Nem os hoteleiros querem mais crescimento
Até mesmo a associação de hoteleiros das Ilhas Canárias, Ashotel, agora tem uma opinião semelhante. “Não podemos continuar tendo novos recordes turísticos ano após ano”, diz Juan Pablo González, diretor administrativo da associação. “Na nossa opinião, isso vai contra os interesses do próprio setor e dos habitantes das ilhas.”
O objetivo, segundo ele, deve ser melhorar a qualidade da oferta para que no futuro menos turistas visitem o arquipélago, mas deixando mais dinheiro. “Os políticos são os principais responsáveis por garantir que a população das ilhas se beneficie mais do turismo”, explica González.
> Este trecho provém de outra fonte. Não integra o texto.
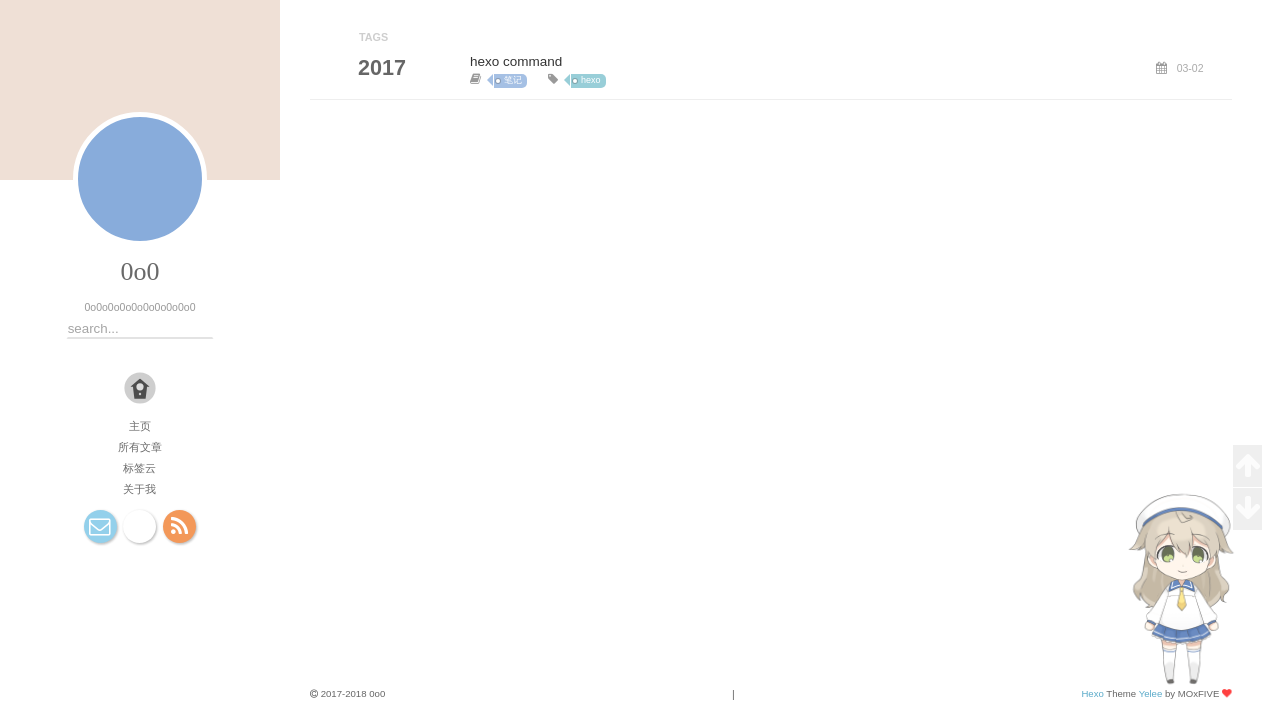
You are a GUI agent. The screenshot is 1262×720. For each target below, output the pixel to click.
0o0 (139, 271)
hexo (591, 80)
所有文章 (140, 447)
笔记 (513, 80)
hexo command (516, 61)
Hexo (1092, 693)
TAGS (373, 37)
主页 (140, 426)
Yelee (1151, 693)
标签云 (139, 468)
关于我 (139, 489)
Afinal de contas, o setor gera uma receita tributária anual de 3,4 bilhões de euros (R$ 18,60 bilhões). “A questão é se esse dinheiro está sendo usado de forma eficiente para melhorar as condições de vida da população.”
O presidente do governo regional das Ilhas Canárias, Fernando Clavijo, expressou compreensão pelos protestos e admitiu aos representantes da mídia que as coisas teriam que mudar. “Não podemos continuar como antes, e é importante que nos reorientemos”, disse, mas evitou assumir qualquer compromisso concreto.
No entanto, há alguns dias os partidos do governo rejeitaram as reivindicações mais importantes dos manifestantes em uma votação no Parlamento regional, incluindo a introdução de um imposto turístico, tipo de taxação existente há anos em outras regiões turísticas da Espanha, como as Ilhas Baleares e a Catalunha.
Portanto, os ativistas das Ilhas Canárias provavelmente não terão saído às ruas pela última vez. O repórter Toni Ferrera também supõe que o movimento de protesto não recuará tão cedo. “A manifestação de 20 de abril foi apenas o começo”, ele está convencido.